_WHAT NEEDS TO BE DONE:_ Copy the records below exactly, from the line containing "At what coordinates should I click to accomplish: Restore" through the last line, and leave out every picture.

_GIVEN RECORDS:_
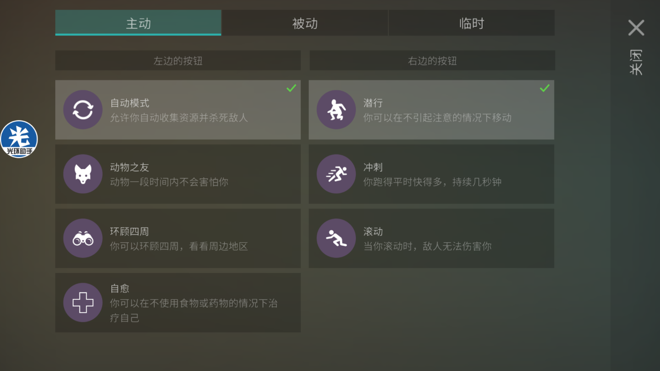Uncheck the green checkmark on 潜行
The width and height of the screenshot is (660, 371).
tap(545, 88)
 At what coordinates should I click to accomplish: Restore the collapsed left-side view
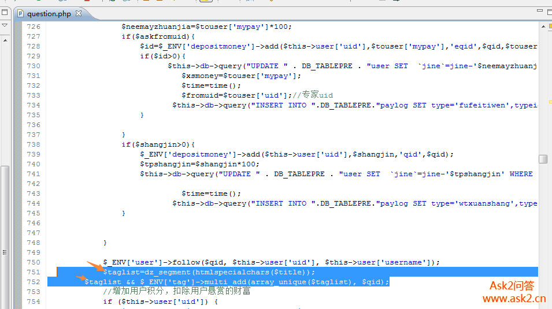coord(5,12)
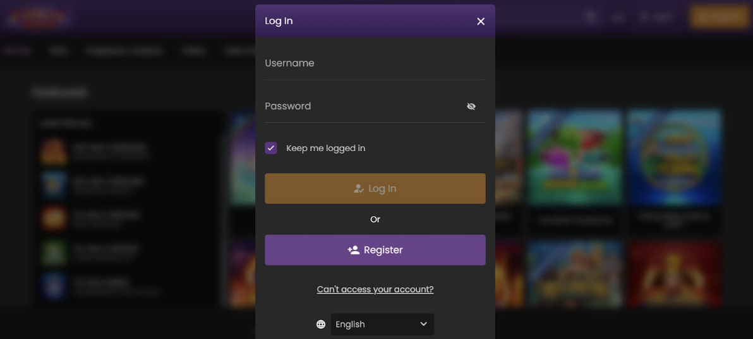Click the orange Log In submit button
This screenshot has height=339, width=753.
pyautogui.click(x=375, y=188)
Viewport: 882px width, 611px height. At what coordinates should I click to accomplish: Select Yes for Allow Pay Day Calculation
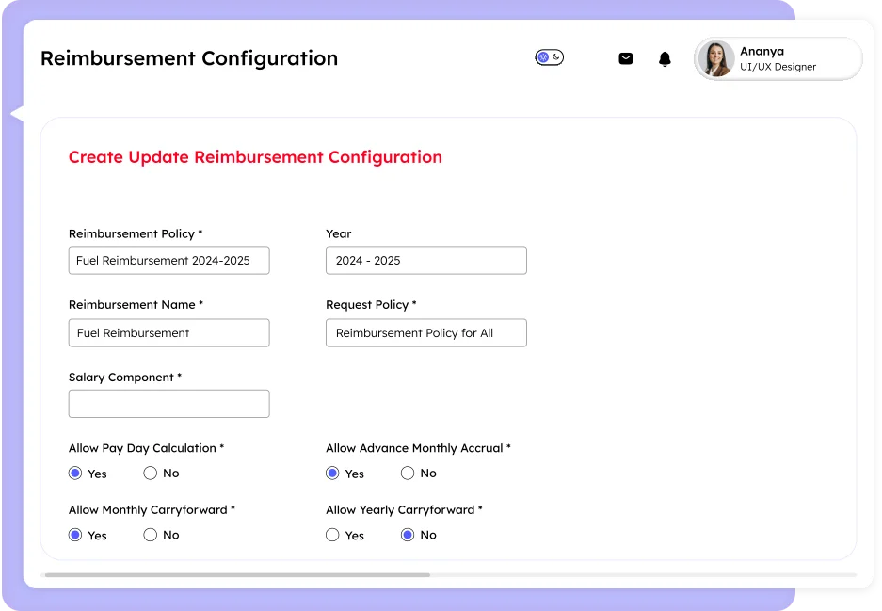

_SOLUTION TO THIS TASK:_
 At what coordinates should I click to accomplish: Restore the collapsed left-side view
coord(5,12)
Click the orange Log In submit button
This screenshot has height=339, width=753.
pyautogui.click(x=375, y=188)
Viewport: 882px width, 611px height. At what coordinates should I click to accomplish: Select Yes for Allow Pay Day Calculation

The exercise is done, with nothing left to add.